A pragmatist would say that a university (also, or perhaps even only) exists to provide accreditation and certification: to warrant that its graduates are competent and have demonstrated suitable achievement in their chosen area of expertise. There is no doubt that for a significant number of university students, the main objective is the testamur – the piece of paper confirming that a graduate has earned a degree – because without a degree, many employment opportunities evaporate. This pragmatic casting of the institution, with its focus on credentials and warrants, does a grave disservice to the traditions and cultures of the university. Creators, curators, and custodians of the knowledge and expertise that underpins humanity’s capabilities are deeply embedded in their disciplines. They have known for centuries that an education is more than a qualification and that a university education differs in significant ways from educational programs developed for delivery by other educational institutions. Specifically, universities bring together the tasks of research and teaching, and it is when these are woven together elegantly that profound and invaluable discoveries are made for humanity, by individual scholars of all ages. It is important that those who provide our funding also take the time to understand this as well.

Those universities offering research-led education (and almost all Australian universities provide research-led education in one form or another) are preparing two kinds of graduates. The first category (by and large, those who stay within the walls of the university) includes those who take on responsibilities as custodians of the body of disciplinary knowledge.
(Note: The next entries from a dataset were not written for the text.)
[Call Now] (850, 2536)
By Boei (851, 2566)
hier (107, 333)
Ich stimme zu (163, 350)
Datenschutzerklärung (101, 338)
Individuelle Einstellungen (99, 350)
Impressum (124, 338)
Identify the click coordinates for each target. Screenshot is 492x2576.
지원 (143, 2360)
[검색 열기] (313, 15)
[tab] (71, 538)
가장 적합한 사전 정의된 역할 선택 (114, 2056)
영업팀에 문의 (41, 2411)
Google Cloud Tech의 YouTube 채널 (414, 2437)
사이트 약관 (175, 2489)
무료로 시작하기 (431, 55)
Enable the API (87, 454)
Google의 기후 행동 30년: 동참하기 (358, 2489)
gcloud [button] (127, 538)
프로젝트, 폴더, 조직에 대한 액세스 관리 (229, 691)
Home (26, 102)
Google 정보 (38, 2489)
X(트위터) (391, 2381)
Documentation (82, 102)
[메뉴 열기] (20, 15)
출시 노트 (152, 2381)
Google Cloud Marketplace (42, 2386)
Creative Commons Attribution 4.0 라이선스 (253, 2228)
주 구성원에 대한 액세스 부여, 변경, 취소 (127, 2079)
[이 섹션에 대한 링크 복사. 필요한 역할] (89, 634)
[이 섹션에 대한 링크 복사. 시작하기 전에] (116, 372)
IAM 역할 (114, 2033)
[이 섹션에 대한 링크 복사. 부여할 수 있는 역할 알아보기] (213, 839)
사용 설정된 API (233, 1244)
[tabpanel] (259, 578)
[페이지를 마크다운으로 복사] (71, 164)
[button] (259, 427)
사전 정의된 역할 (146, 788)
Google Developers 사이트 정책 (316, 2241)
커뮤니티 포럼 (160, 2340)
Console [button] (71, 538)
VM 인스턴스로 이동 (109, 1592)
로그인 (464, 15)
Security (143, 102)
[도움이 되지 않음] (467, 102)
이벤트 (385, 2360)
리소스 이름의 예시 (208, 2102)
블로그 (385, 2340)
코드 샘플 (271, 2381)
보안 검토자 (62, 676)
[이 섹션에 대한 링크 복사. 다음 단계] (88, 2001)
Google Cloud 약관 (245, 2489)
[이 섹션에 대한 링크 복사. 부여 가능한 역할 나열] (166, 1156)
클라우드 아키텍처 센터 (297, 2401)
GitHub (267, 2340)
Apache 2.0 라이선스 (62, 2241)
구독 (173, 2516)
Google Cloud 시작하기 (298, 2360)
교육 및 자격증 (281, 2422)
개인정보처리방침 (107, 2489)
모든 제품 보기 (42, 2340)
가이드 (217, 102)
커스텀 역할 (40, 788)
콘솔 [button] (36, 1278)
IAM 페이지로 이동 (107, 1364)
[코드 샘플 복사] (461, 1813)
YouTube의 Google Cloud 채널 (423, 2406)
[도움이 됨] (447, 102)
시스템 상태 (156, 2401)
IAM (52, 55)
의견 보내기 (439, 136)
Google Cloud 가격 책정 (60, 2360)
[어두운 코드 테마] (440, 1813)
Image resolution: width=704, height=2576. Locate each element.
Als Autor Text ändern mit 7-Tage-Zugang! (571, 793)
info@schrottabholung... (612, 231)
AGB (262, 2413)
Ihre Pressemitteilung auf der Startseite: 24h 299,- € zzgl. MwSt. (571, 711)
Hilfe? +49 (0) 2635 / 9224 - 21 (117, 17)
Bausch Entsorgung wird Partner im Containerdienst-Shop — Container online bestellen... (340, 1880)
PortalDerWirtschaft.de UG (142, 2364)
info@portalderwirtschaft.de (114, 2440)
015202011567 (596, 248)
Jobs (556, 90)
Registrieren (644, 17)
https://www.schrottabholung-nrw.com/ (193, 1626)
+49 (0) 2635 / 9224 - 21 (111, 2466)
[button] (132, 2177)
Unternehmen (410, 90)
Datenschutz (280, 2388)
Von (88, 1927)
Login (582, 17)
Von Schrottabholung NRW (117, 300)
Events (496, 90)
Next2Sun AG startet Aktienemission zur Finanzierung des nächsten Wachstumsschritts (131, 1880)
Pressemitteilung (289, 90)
These are the researchers, the teachers, the writers, and the academics operating from within the discipline. They have a responsibility to maintain and develop the body of knowledge, to disseminate existing and new disciplinary knowledge, and to set the standards for those entering and operating within the discipline. These graduates go on to careers in academia, as teachers, theorists, and researchers. The second category (those who will have careers outside the walls of the university) includes those who use their disciplinary knowledge to solve the problems of society and perhaps of humanity. These are policy advisers, technical officers, managers, and practitioners whose jobs in industry and government are informed by their disciplinary expertise. They use the content knowledge of the discipline, along with the methodologies, theories, tools of analysis and problem-solving, techniques, skills, language, and forms of communication of the discipline. Both groups see the world through the lens of the discipline, and approach their work from the perspective of a discipline expert. Both groups have a responsibility to extend their disciplinary expertise over time. They are more than competent technicians; they are disciplinary pioneers.

The best of our disciplinary experts have a foot in both worlds.

Therefore, on behalf of my colleagues, all Australian university students, and every single Australian, I ask you to reconsider these cuts."

I can only hope that good sense will prevail, but I foresee a long, hard battle ahead of us.